I say that’s partly right and mostly wrong.

Too many corporate journalists more or less take the ideas handed to them by a consultant, lawyer, technologist or other expert on a topic and make them presentable.  They capture the ideas in highly readable prose.  But the ideas are often not very substantive.

 

I call this role one of “idea packager.” Idea packagers don’t do much to push the ideas they are asked to ghostwrite. They don’t ask for evidence to support arguable assertions or help the expert gather it. They don’t demand more rigorous and creative analysis of data, which is essential to birthing big new concepts.

I was a business journalist 23 years ago, before I joined a consulting firm in a thought leadership marketing job. I quickly realized that I could either do the best with the ideas I was handed – communicating them as well as possible. Be the idea packager. Or I could push the thinking of the firm’s consultants, sometimes very hard. That often meant collecting the evidence they needed to say something very different (case studies of best-practice companies, surveys, etc.). And it frequently required helping them decipher all this data, helping them think harder. 

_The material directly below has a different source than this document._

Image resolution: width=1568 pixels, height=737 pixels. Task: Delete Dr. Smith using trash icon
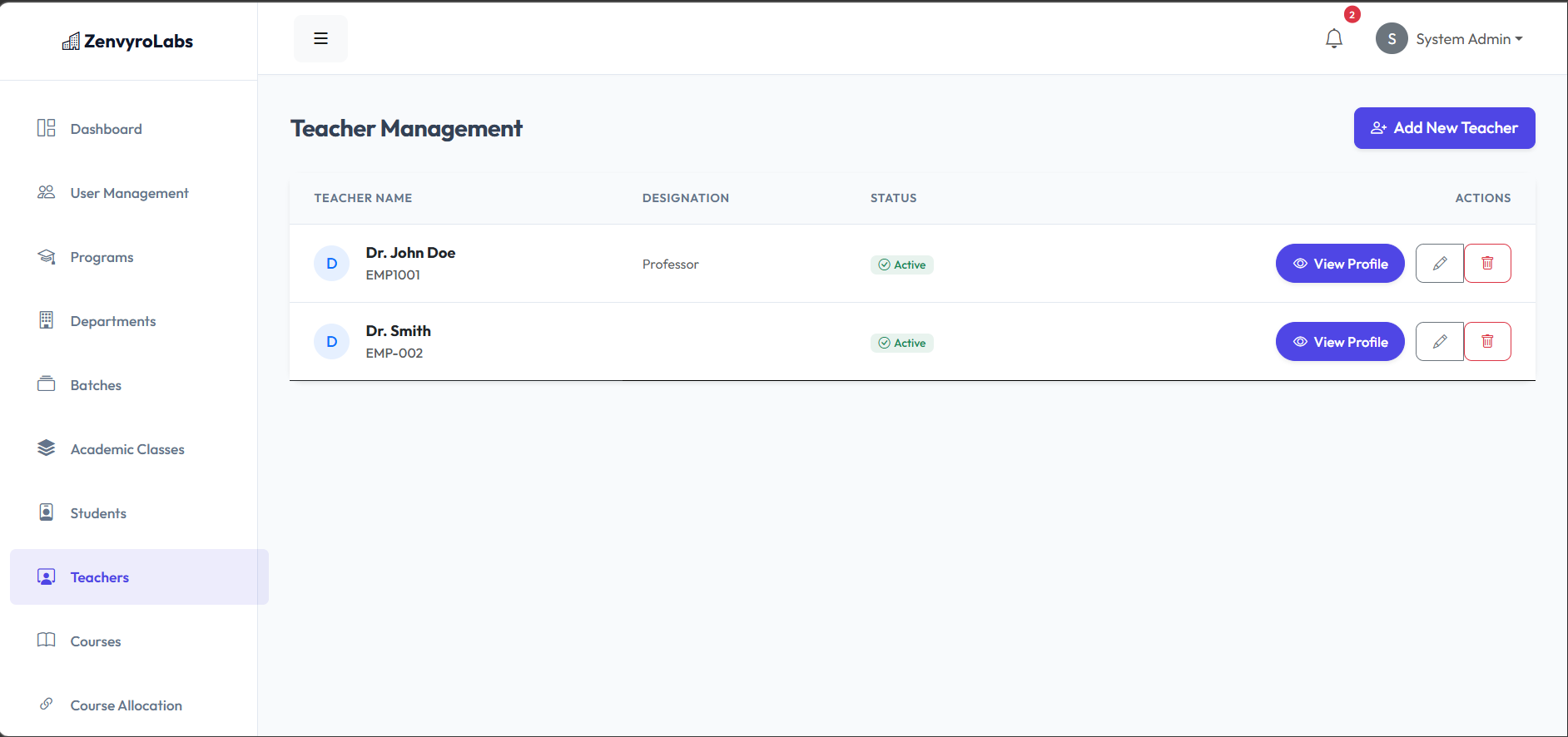[1487, 342]
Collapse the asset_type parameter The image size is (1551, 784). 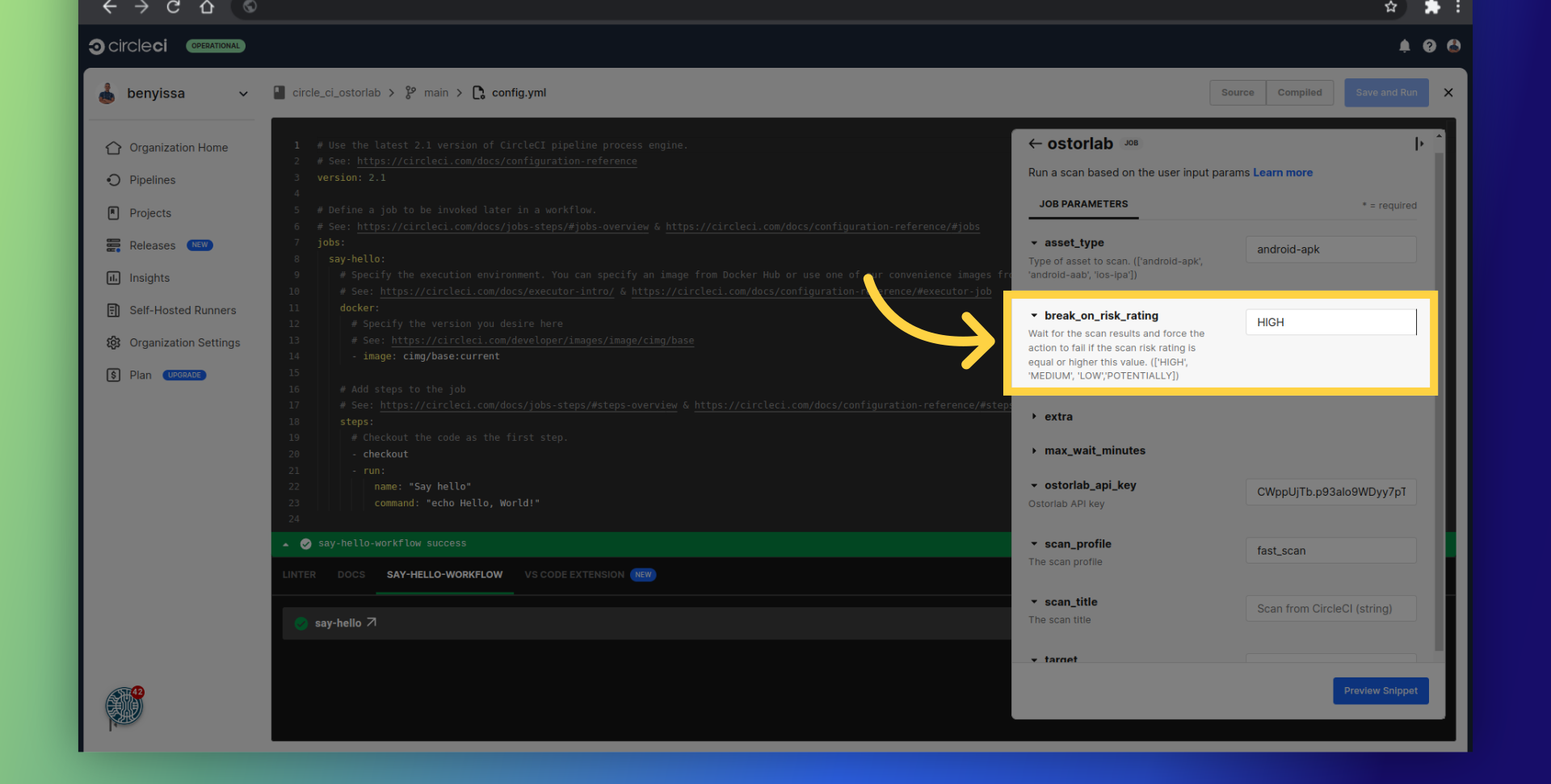point(1034,243)
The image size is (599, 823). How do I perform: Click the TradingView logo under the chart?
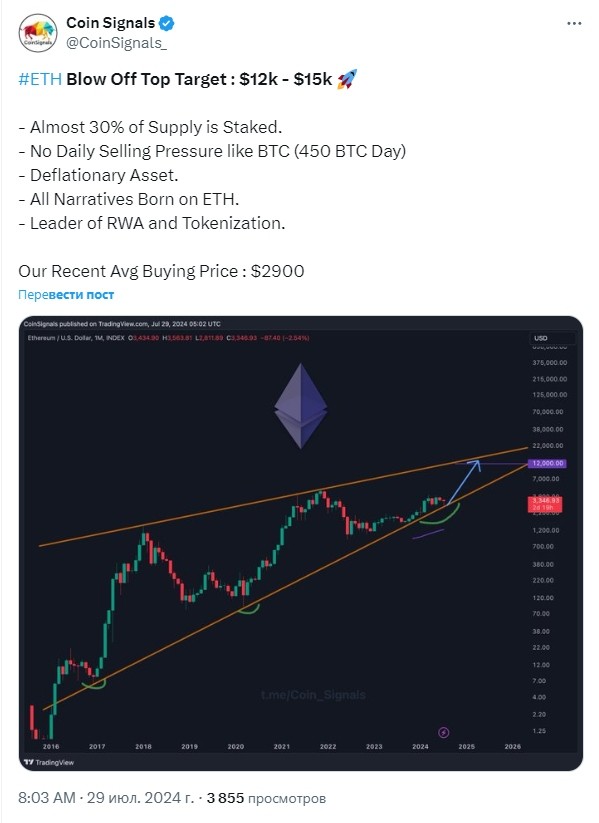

I chose the latter role. I refer to it as “idea developer.” The idea developer doesn’t come up with the core ideas in a point of view.  That’s the subject-matter expert’s job (call that role “idea generation”).  The idea developer’s role is to push the expert's thinking hard, especially nascent ideas, and (if necessary) gather the data to generate big ideas.

Unless your corporate journalists are comfortable with this role and know how to play it, they will find it difficult to help your firm’s experts create and capture truly big ideas.

How many of you are idea packagers vs. idea developers?  If you’re the former, what’s holding you back?